(Assigned task)
Treat the line with "Task: Click the GeeksforGeeks logo in header" as the starting point. Write it out and every line after it through the end of the listing below, exactly.
────────
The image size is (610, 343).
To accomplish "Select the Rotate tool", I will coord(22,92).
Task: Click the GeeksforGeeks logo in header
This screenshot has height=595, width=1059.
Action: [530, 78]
────────
(Response to this task)
Task: Click the GeeksforGeeks logo in header
This screenshot has height=595, width=1059.
Action: [530, 78]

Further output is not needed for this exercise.